What to work on: Nothing in the entries may change when they are transcribed.

Given entries:
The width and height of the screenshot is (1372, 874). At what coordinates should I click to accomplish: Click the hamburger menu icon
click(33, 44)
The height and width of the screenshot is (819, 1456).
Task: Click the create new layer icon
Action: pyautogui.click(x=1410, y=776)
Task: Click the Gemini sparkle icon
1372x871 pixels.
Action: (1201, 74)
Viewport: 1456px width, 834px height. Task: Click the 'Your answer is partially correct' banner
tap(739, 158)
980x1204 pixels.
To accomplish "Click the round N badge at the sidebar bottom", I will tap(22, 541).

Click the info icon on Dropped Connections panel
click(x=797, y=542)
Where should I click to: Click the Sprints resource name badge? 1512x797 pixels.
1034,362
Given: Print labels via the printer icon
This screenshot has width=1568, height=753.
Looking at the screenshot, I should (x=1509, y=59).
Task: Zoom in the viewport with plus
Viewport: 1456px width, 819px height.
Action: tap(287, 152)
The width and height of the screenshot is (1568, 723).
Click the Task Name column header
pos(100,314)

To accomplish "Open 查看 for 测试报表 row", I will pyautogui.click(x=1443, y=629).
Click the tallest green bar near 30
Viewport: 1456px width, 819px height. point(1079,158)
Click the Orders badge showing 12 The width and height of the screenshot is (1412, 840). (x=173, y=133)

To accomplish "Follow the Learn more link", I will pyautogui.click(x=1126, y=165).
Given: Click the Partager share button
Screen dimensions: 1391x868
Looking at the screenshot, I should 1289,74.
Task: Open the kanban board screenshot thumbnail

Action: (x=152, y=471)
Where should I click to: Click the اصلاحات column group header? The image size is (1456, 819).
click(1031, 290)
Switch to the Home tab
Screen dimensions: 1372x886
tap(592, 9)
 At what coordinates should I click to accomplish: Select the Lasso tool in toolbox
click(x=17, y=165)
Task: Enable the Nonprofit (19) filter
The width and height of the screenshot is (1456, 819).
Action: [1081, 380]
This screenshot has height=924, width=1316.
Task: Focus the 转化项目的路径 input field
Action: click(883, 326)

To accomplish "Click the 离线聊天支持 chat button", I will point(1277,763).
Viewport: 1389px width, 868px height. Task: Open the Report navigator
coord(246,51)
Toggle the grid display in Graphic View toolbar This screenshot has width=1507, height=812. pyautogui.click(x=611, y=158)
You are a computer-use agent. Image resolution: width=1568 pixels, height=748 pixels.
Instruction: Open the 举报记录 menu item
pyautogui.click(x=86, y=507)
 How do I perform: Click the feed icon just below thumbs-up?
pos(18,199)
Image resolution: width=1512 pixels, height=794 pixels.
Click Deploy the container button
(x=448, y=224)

Answer:
The width and height of the screenshot is (1372, 874). At what coordinates should I click to accomplish: Click the hamburger menu icon
click(33, 44)
The height and width of the screenshot is (819, 1456).
Task: Click the create new layer icon
Action: pyautogui.click(x=1410, y=776)
Task: Click the Gemini sparkle icon
1372x871 pixels.
Action: (1201, 74)
Viewport: 1456px width, 834px height. Task: Click the 'Your answer is partially correct' banner
tap(739, 158)
980x1204 pixels.
To accomplish "Click the round N badge at the sidebar bottom", I will tap(22, 541).

Click the info icon on Dropped Connections panel
click(x=797, y=542)
Where should I click to: Click the Sprints resource name badge? 1512x797 pixels.
1034,362
Given: Print labels via the printer icon
This screenshot has width=1568, height=753.
Looking at the screenshot, I should (x=1509, y=59).
Task: Zoom in the viewport with plus
Viewport: 1456px width, 819px height.
Action: tap(287, 152)
The width and height of the screenshot is (1568, 723).
Click the Task Name column header
pos(100,314)

To accomplish "Open 查看 for 测试报表 row", I will pyautogui.click(x=1443, y=629).
Click the tallest green bar near 30
Viewport: 1456px width, 819px height. point(1079,158)
Click the Orders badge showing 12 The width and height of the screenshot is (1412, 840). (x=173, y=133)

To accomplish "Follow the Learn more link", I will pyautogui.click(x=1126, y=165).
Given: Click the Partager share button
Screen dimensions: 1391x868
Looking at the screenshot, I should 1289,74.
Task: Open the kanban board screenshot thumbnail

Action: (x=152, y=471)
Where should I click to: Click the اصلاحات column group header? The image size is (1456, 819).
click(1031, 290)
Switch to the Home tab
Screen dimensions: 1372x886
tap(592, 9)
 At what coordinates should I click to accomplish: Select the Lasso tool in toolbox
click(x=17, y=165)
Task: Enable the Nonprofit (19) filter
The width and height of the screenshot is (1456, 819).
Action: [1081, 380]
This screenshot has height=924, width=1316.
Task: Focus the 转化项目的路径 input field
Action: click(883, 326)

To accomplish "Click the 离线聊天支持 chat button", I will point(1277,763).
Viewport: 1389px width, 868px height. Task: Open the Report navigator
coord(246,51)
Toggle the grid display in Graphic View toolbar This screenshot has width=1507, height=812. pyautogui.click(x=611, y=158)
You are a computer-use agent. Image resolution: width=1568 pixels, height=748 pixels.
Instruction: Open the 举报记录 menu item
pyautogui.click(x=86, y=507)
 How do I perform: Click the feed icon just below thumbs-up?
pos(18,199)
Image resolution: width=1512 pixels, height=794 pixels.
Click Deploy the container button
(x=448, y=224)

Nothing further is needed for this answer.